Cynthia Thurlow: [00:27:05] Well, and it's interesting, because I trained at a big academic center. I think there was a good mix of clinicians that were willing to always be learning and that's how I was raised. But there were just as many people that were just so rigidly dogmatic. This applies to any area of any industry. This is not unique to medicine, but medicine is unique in the aspect that if we aren't evolving as clinicians who ultimately suffers, our patients. I think 99.9% of us really, really care about our patients, and therefore we want to do what's best for them. 

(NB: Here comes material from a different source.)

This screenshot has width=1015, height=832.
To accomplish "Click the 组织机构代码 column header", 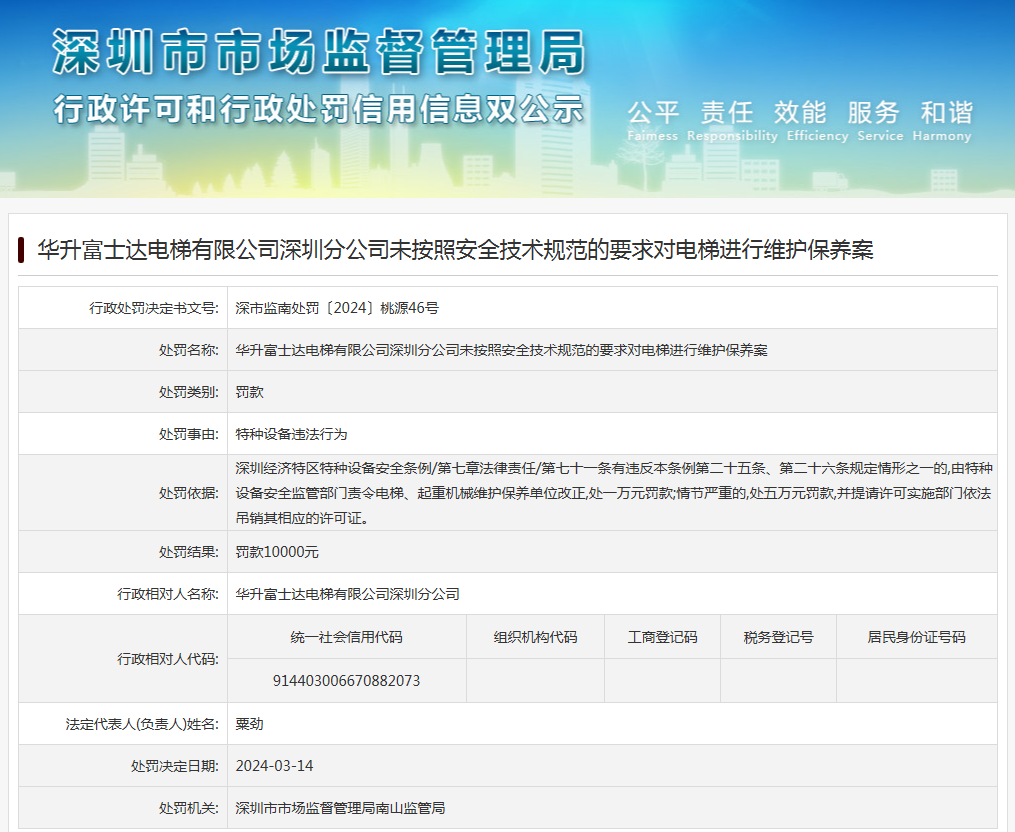I will 535,637.
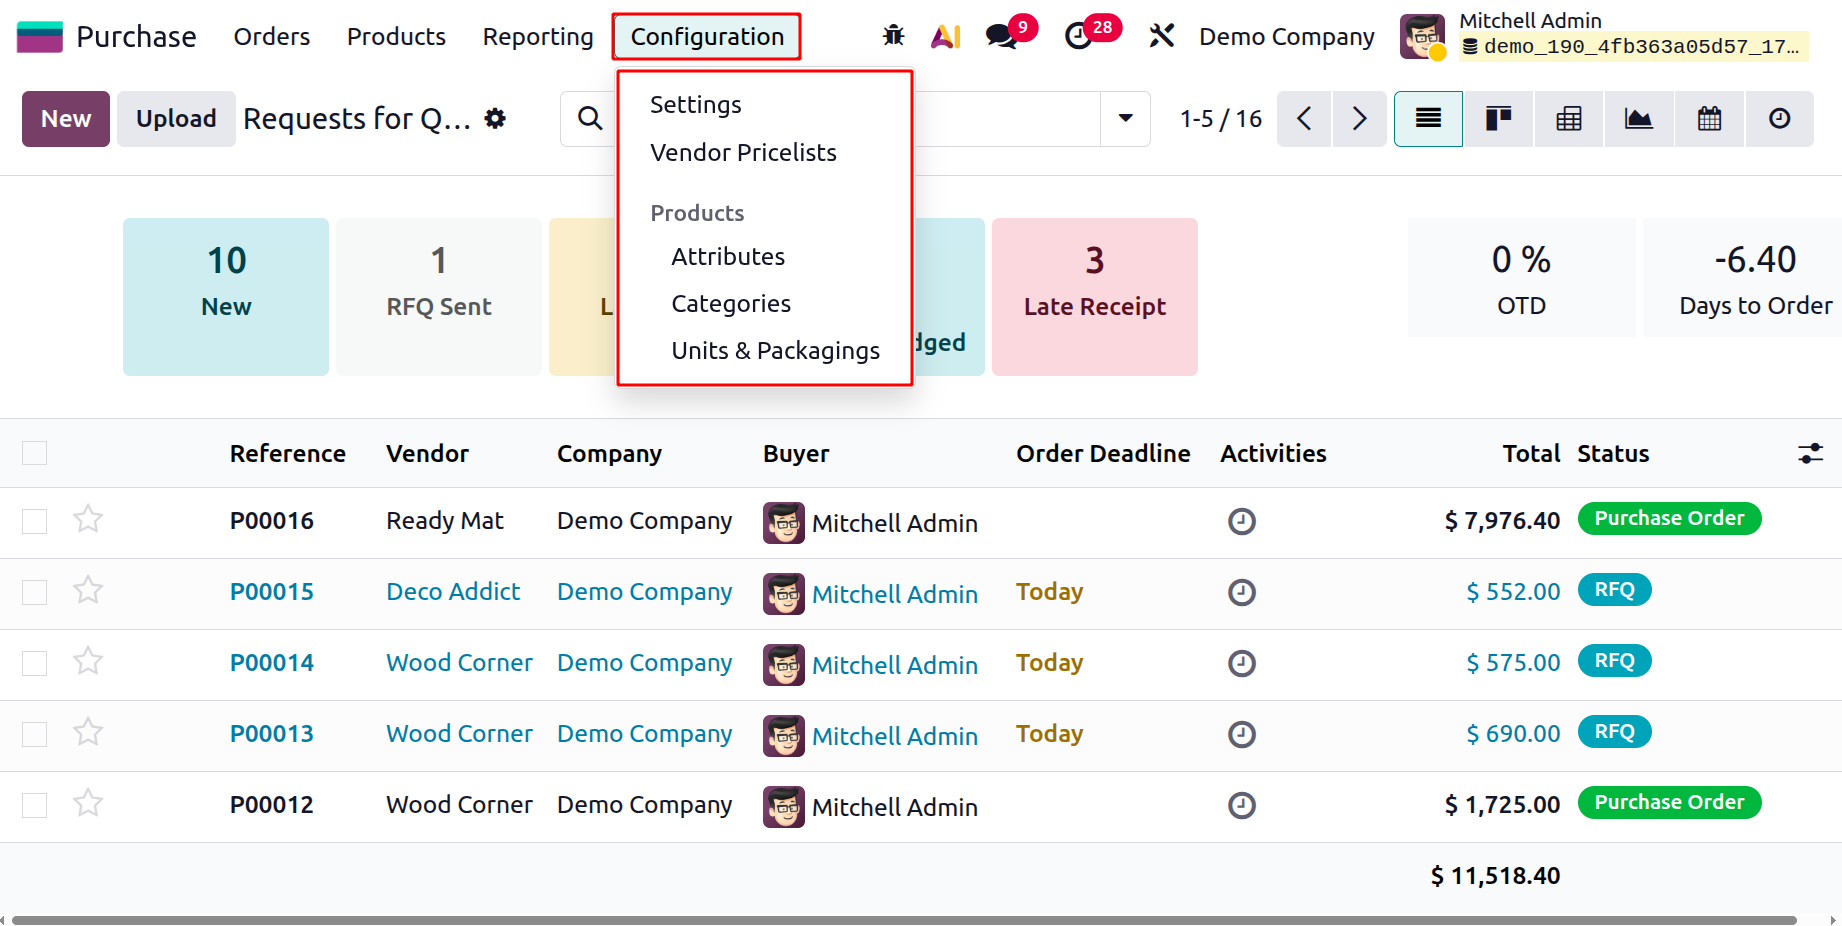Switch to calendar view
1842x926 pixels.
(1710, 119)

[00:27:39] Now, you touched on something, and obviously our conversation yesterday and the panel we were on, we were talking solely laser focused on women in perimenopause and menopause. I've heard you say that the Women's Health Initiative, so published in 2002, it was a study with 16,608. I actually went to look it up, female study based on researchers from Harvard and Stanford. In your personal estimation, what has the impact been on women? I know that you see it from different sides, but from your perspective, because you see these patients, you see the net impact of many of these women in the ICU, what is your view on the impact of the Women's Health Initiative? 


Dr. Kwadwo Kyeremanteng: [00:28:25] So, I love the question. It's scary that the impact has been so dramatic. So, obviously, the interpretation of this study was that hormone replacement therapy caused breast cancer. So, globally, people everywhere stopped taking HRT essentially. I'm giving the Coles Notes version. And as a result, not only we saw number of women suffer symptomatically from not having treatment, but then you have all the long-term impacts that we see in hospital. So, the osteoporosis. So, you fall break your hip. My number I had, back this was med school about 25% mortality within a year. If you break your hip, it's serious. 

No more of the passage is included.